**RECORDS FOR THIS TASK:**
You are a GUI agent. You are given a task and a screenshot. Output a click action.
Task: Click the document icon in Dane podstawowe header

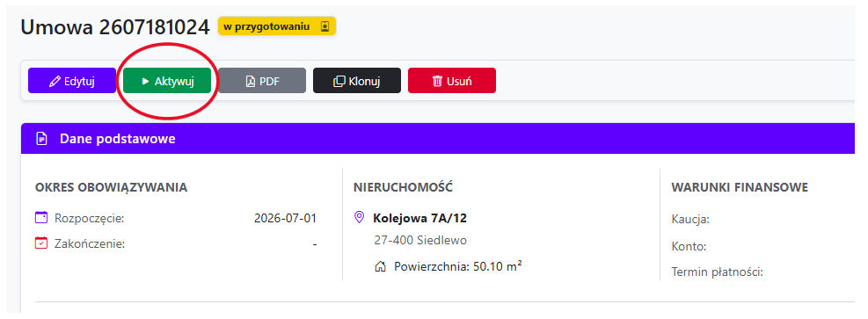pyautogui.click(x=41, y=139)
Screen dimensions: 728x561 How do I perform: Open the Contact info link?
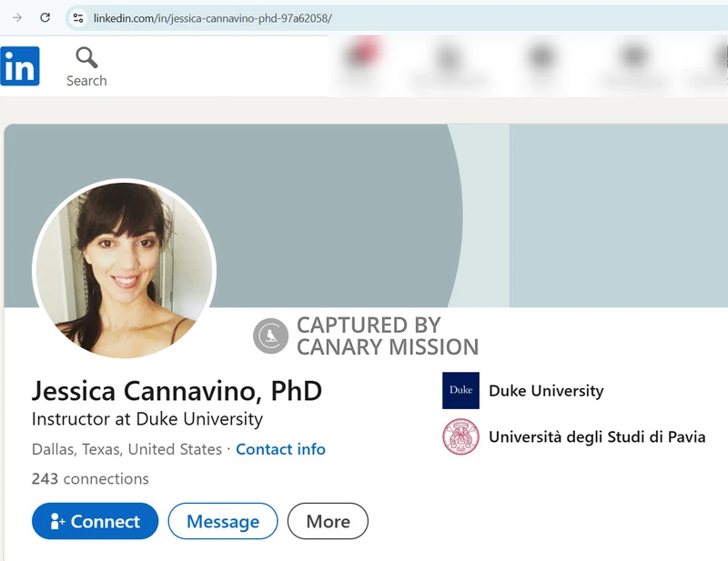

--

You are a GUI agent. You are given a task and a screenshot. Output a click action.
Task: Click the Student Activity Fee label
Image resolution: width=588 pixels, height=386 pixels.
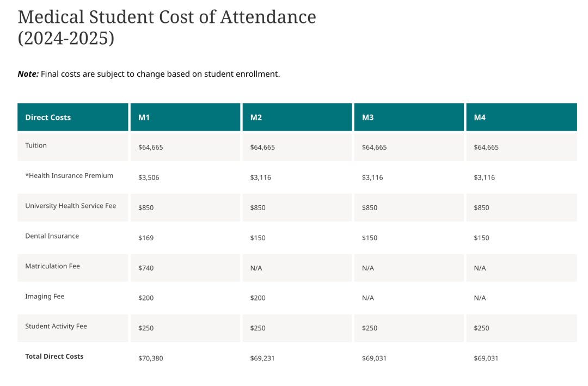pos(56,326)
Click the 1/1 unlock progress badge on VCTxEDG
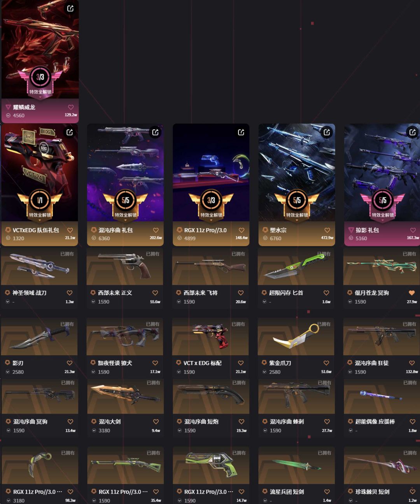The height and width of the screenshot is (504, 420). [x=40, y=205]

---

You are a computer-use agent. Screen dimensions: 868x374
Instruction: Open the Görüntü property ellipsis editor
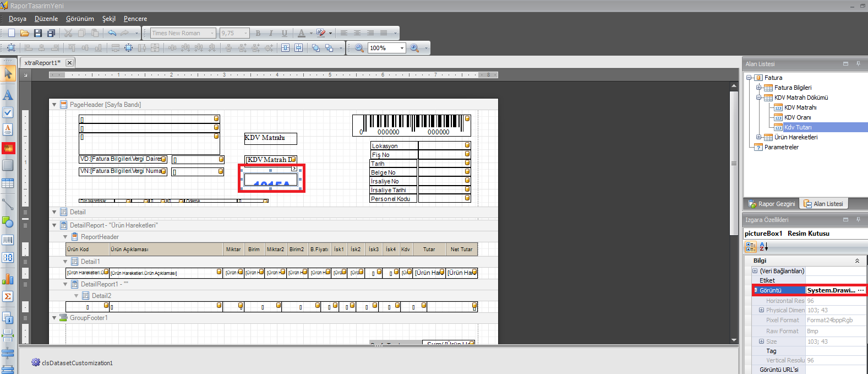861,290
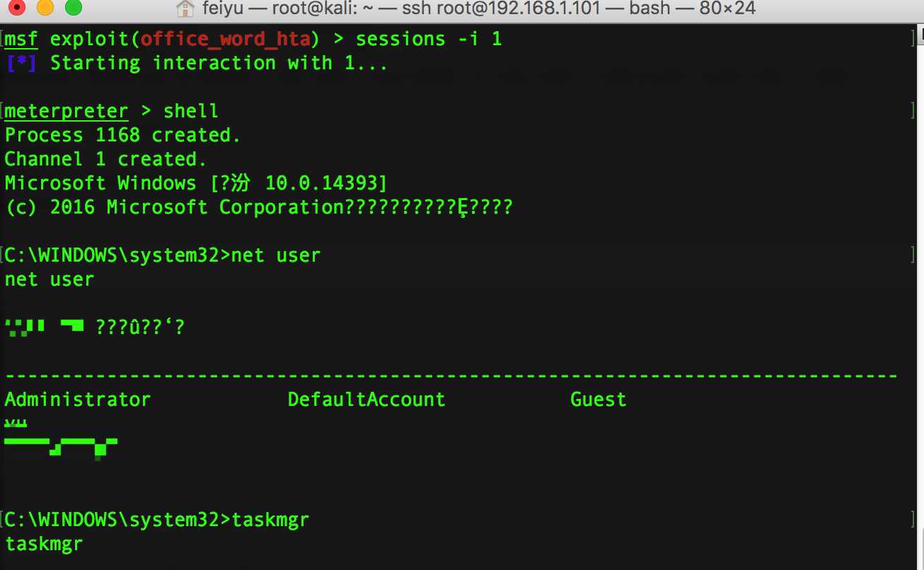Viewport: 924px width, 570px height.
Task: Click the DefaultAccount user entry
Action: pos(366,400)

**DIRECTIONS:** Among the lines above, please find those with "dimensions" and copy them.

**TASK OUTPUT:**
Screen dimensions: 728x561 How do I perform: Open the Contact info link?
You are a computer-use agent. Screen dimensions: 868x374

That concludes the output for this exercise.